Despite Kinks, Fat Maggie's Food Is Satisfying


Fat Maggie's offers brisket sandwich on brioche with a side of truffle fries

SCOTT WHEELER/THE LEDGER
Published: Wednesday, February 27, 2013 at 7:23 p.m.
Last Modified: Wednesday, February 27, 2013 at 7:23 p.m.

The message is clear: Fat Maggie's is not the sort of restaurant one seeks when looking to lose a few around the midsection.

Facts

FAT MAGGIE'S

1037 Dixieland Lane, Lakeland; 863-937-8962

Open 11 a.m. to 9 p.m. Monday through Saturday.

FOOD: 3 stars

SERVICE: 2 stars

AMBIENCE: 2 stars

THE GIST: Low-key, friendly spot for indoor and outdoor dining with a nod to barbecue, burgers and craft beer.

FYI: Future plans call for deck expansion.

CREDIT CARDS: All major cards accepted.

PRICE RANGE: Most items under $12.

APPROPRIATE FOR KIDS: Yes, there's a menu just for them.

MUST TRY: Beef brisket, pulled pork, truffle fries, Nutella cheesecake.

But if you're hungry for a brawny burger spilling with candied bacon, or a gourmet chili dog, you've come to the right place.

Fat Maggie's is not the least concerned over how one squares the idea of a salad topped in bite-size corn dogs. The nest of greens serves merely as plush cushion to the show-stopping, artery-clogging nuggets of pure delight.

Ensconced in what amounts to a back-alley parking lot hidden from the clatter of busy South Florida Avenue, Fat Maggie's is a study in extremes. The tiny dining room is raucous, despite its out-of-the-way locale.

Better to dine outdoors on the sturdy deck, or beneath an oak at one of several picnic tables, where you will defend your meal from encroaching bumblebees but revel in fresh air and serenity.

I was particularly defensive with a slice of Nutella-flavored cheesecake, an indulgent sweet that was not available during an earlier visit when I settled on a very good bowl of banana pudding, the sort of comfort food that is attracting, well, plenty of buzz.

Having opened in December, the restaurant is an appendage of a Lakeland catering business owned by Dustin and Heather Olson. The couple included partner Kevin Berry in their Fat Maggie's enterprise, named for the Olson's English bulldog.

Berry, 32, and Dustin Olson were classmates at Evangel Christian Academy. Conceptually, their restaurant seeks to elevate the experience of eating barbecue. After downing one of their smoked brisket sandwiches, anointed with grilled onions, a scattering of deep-fried jalapeņos and peach barbecue sauce flavored with a kick of whiskey, I'd say mission accomplished.
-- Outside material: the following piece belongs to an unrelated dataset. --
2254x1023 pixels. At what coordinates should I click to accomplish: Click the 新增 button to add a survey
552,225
I like the idea of the restaurant's build-your-own sandwich concept, where you choose from a short list of main ingredients, such as the Kobe beef brisket, $7, or burger, $5, then tailor to your taste with choice of bun, brioche or Texas toast, cheeses and other toppings, including premium items like fried egg, $1, or garlic aioli, 50 cents.

Several sides are quite ample, suitable for sharing, including frightfully delicious fries flavored with truffle oil and parmesan. The restaurant offers a short, albeit thoughtful list of beer, along with Captain Eli's handcrafted sodas from Maine's Shipyard Brewing Company.
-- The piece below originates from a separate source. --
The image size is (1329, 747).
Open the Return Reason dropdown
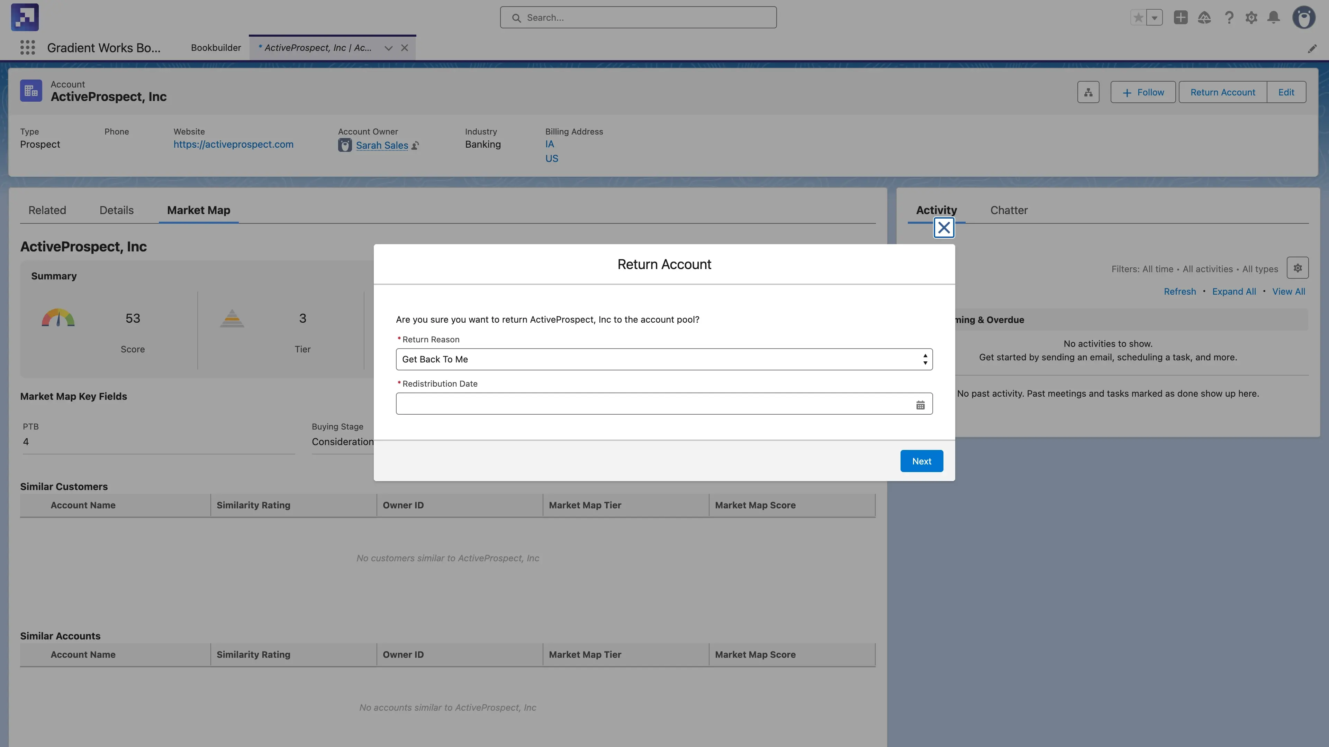[x=663, y=359]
Can you build a restaurant on a foundation of brawny burgers, smoked meats and truffle fries? Certainly. The trick is consistency, and service swift enough to meet the demands of the daily lunch crowd.

I found service to be a bit strained on two recent visits, but one can't argue with the popularity of this fledgling restaurant, where waits can stretch into 20 minutes or more on Fridays.

No doubt they were not overly eager to be serenaded by the likes of Charlie Daniels and other honkytonk coming from the restaurant's outdoor sound system. Or, once seated, to be proffered a bottle of water and a menu, only to get lost in the shuffle as servers dart hurriedly from deck to dining room. Or to be told, sorry, we're out of fries, and it's only 1 p.m.

But these are the sort of kinks yet to be worked out as Fat Maggie's finds its footing, and its clientele.

A humble suggestion: Ditch the gummy, tasteless broccoli casserole. After all, it is just a pretense to serve anything vaguely healthful.

Where Fat Maggie's shines is under the dome of its smoker, where pork shoulders are rendered for sandwich stuffings, or piled into tacos and on top of nachos.

During its initial inspection back in December, the restaurant was cited for six violations, five critical, including an unlabeled spray bottle and lacking proof of training and certification.

Having taken advantage of city Community Redevelopment Agency grants to kick-start their business, the owners are part of a growing restaurant scene in and around the area's historic neighborhoods, bringing good food and drink within walking distance.

It proves you don't have to have fancy to attract a crowd. So far Fat Maggie's is packing them in with satisfying food, friendly service, and a menu that's slightly offbeat.